Collected data

▶

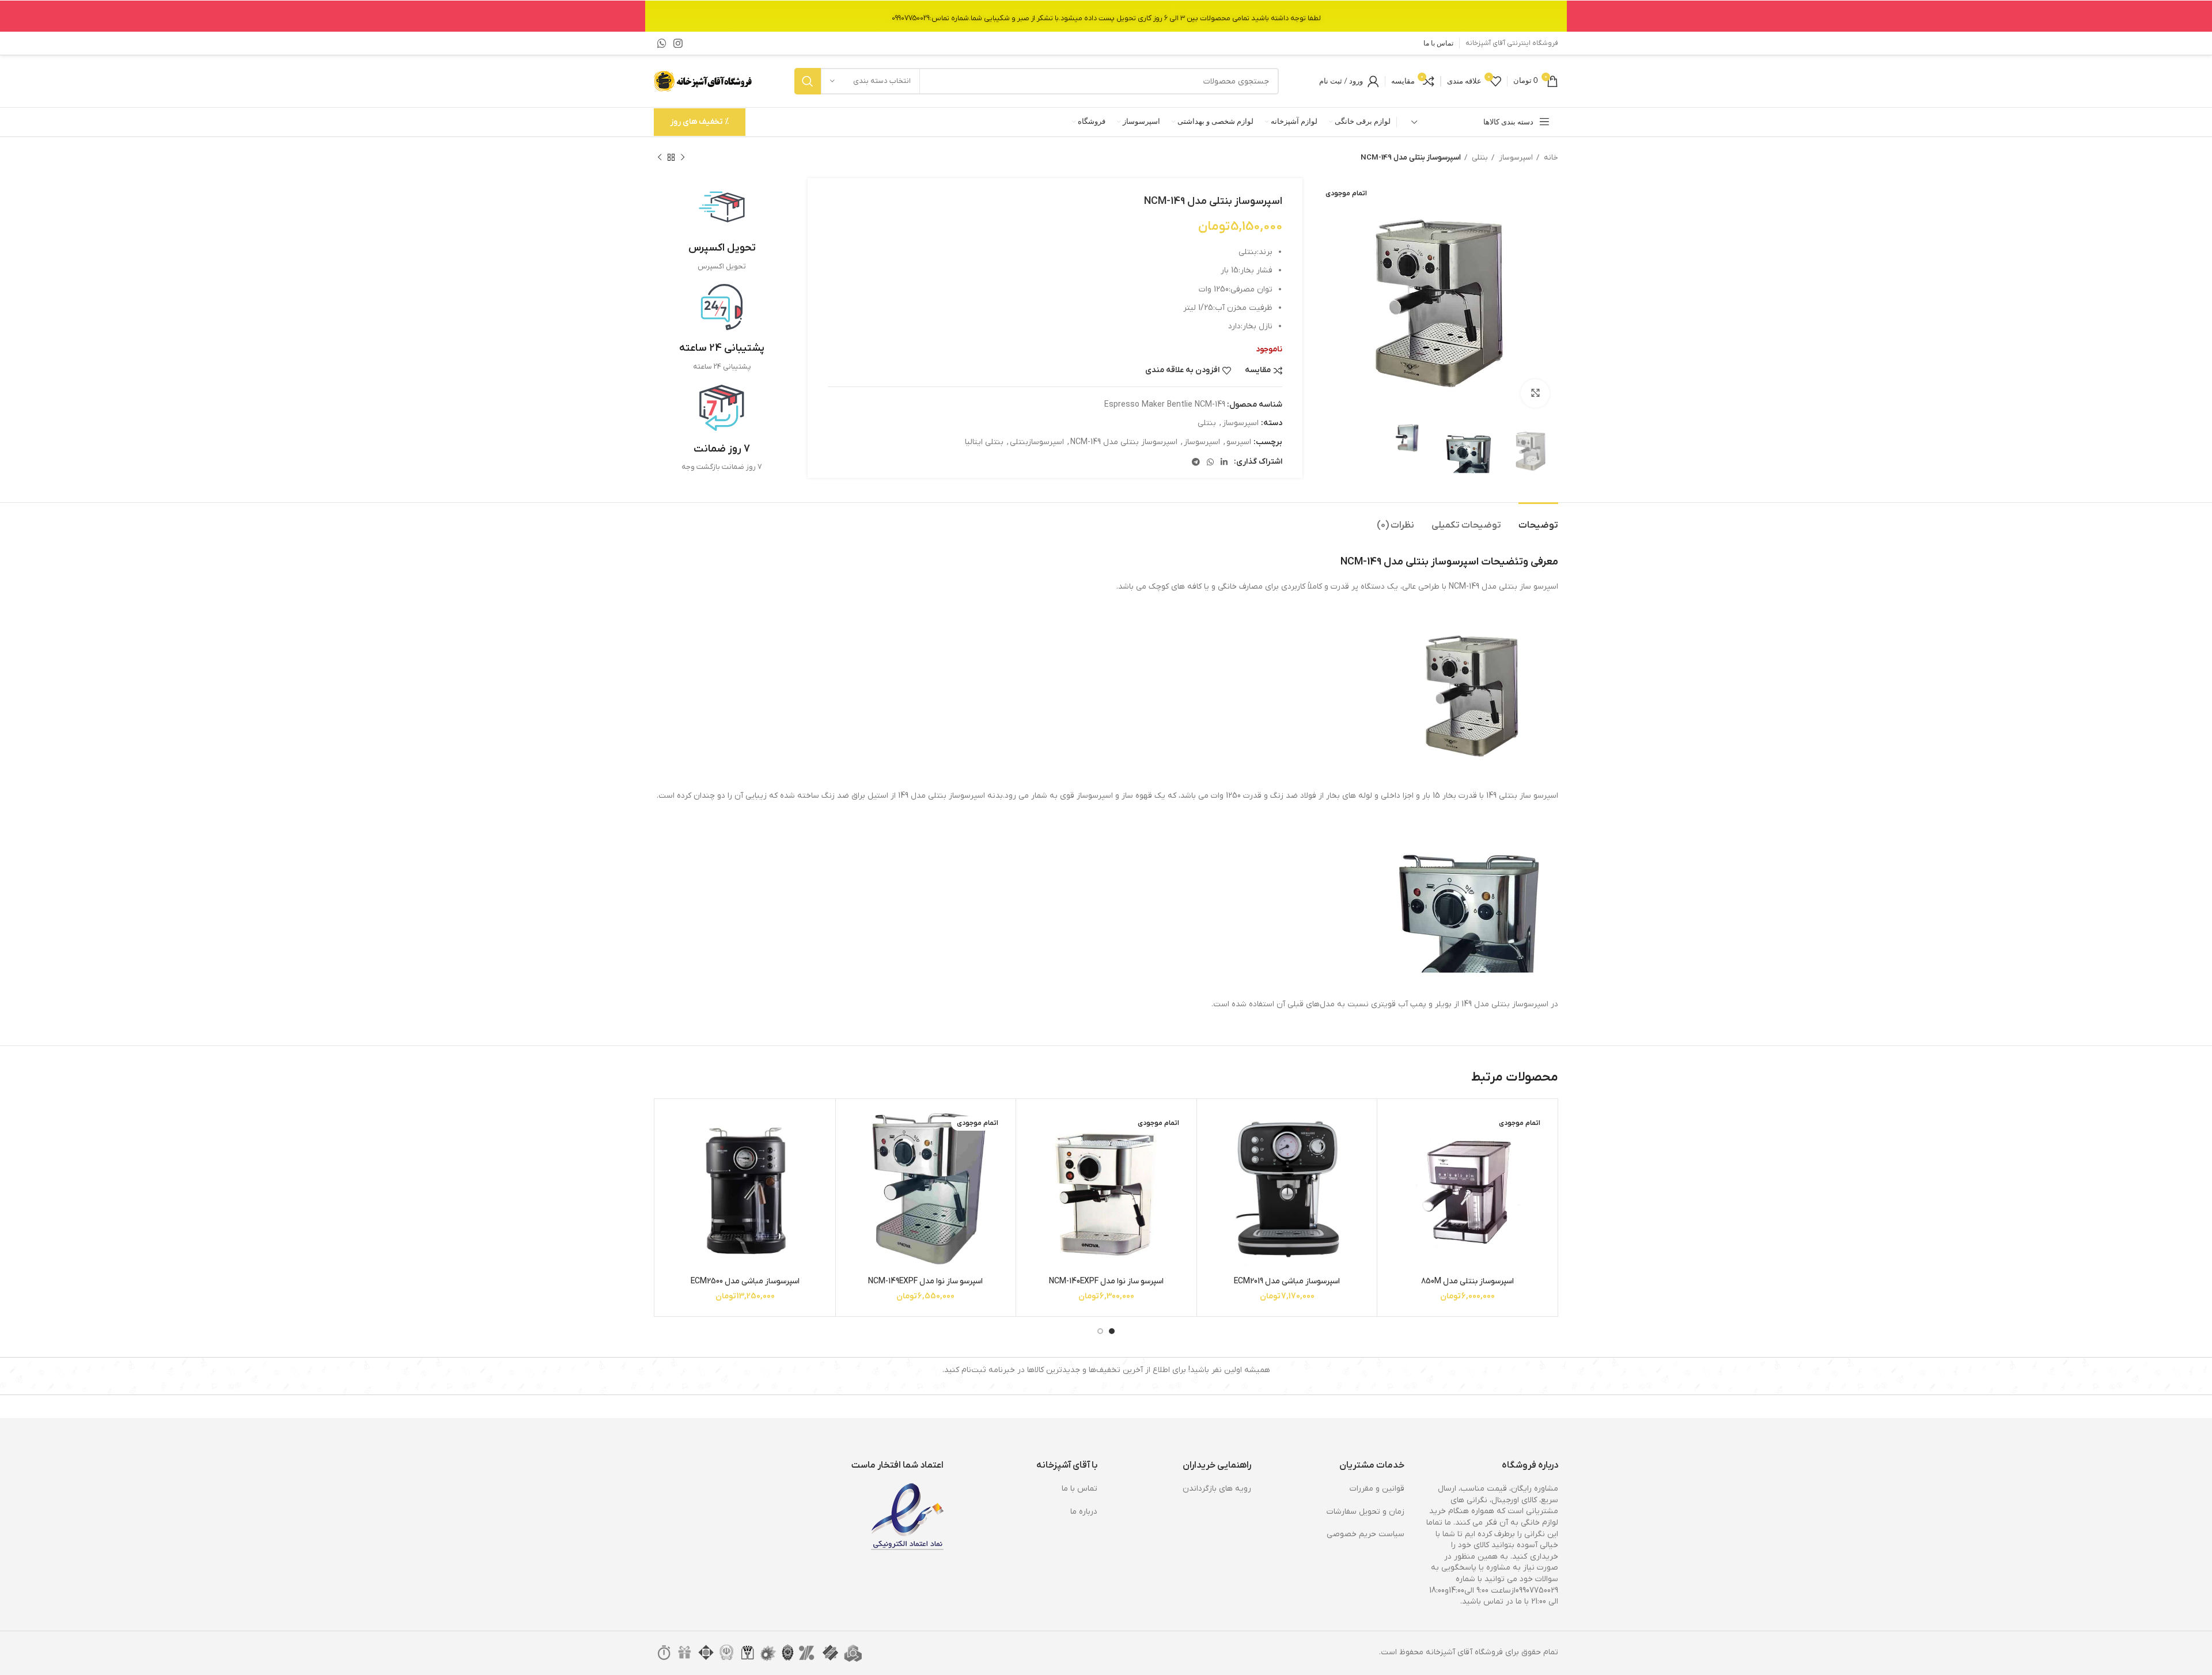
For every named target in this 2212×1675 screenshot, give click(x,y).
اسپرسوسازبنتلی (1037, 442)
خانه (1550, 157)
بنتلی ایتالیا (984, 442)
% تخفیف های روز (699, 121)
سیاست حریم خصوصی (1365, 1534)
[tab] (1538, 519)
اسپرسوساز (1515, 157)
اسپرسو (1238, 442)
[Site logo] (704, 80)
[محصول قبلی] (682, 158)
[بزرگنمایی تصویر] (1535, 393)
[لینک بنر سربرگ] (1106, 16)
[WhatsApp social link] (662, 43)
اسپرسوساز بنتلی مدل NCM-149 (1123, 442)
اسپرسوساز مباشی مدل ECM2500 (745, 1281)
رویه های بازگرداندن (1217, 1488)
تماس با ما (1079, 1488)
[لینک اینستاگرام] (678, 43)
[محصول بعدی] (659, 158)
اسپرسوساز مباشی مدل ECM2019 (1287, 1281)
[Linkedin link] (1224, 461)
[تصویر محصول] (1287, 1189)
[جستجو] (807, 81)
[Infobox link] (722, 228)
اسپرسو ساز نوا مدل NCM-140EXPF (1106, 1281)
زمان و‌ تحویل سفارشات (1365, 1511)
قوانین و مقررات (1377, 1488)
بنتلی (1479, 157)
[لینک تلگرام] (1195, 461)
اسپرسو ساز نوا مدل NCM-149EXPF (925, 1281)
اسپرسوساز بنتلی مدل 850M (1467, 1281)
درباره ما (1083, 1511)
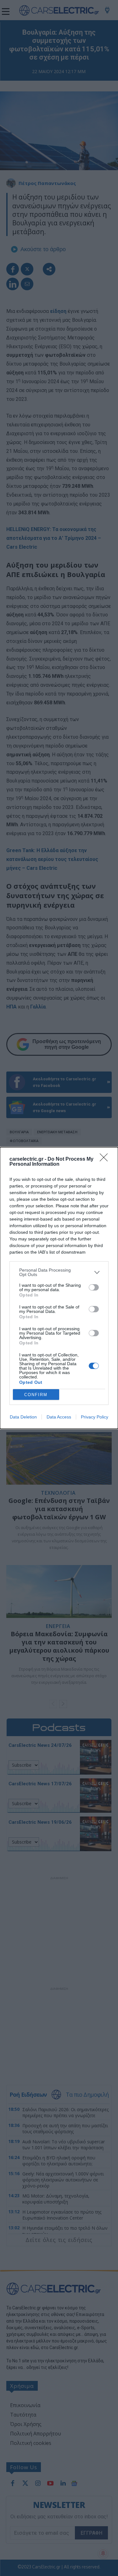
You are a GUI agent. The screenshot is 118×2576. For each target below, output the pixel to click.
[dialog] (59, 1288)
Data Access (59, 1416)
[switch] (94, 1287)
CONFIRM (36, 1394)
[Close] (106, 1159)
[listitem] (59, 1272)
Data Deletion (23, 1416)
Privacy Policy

◀

THE TASK :: Pull out every line holding "screenshot" from the records above, and copy it.

ANSWER ::
For every named target in this 2212×1675 screenshot, give click(x,y).
You are a GUI agent. The screenshot is 118×2576. For each target below, output the pixel to click.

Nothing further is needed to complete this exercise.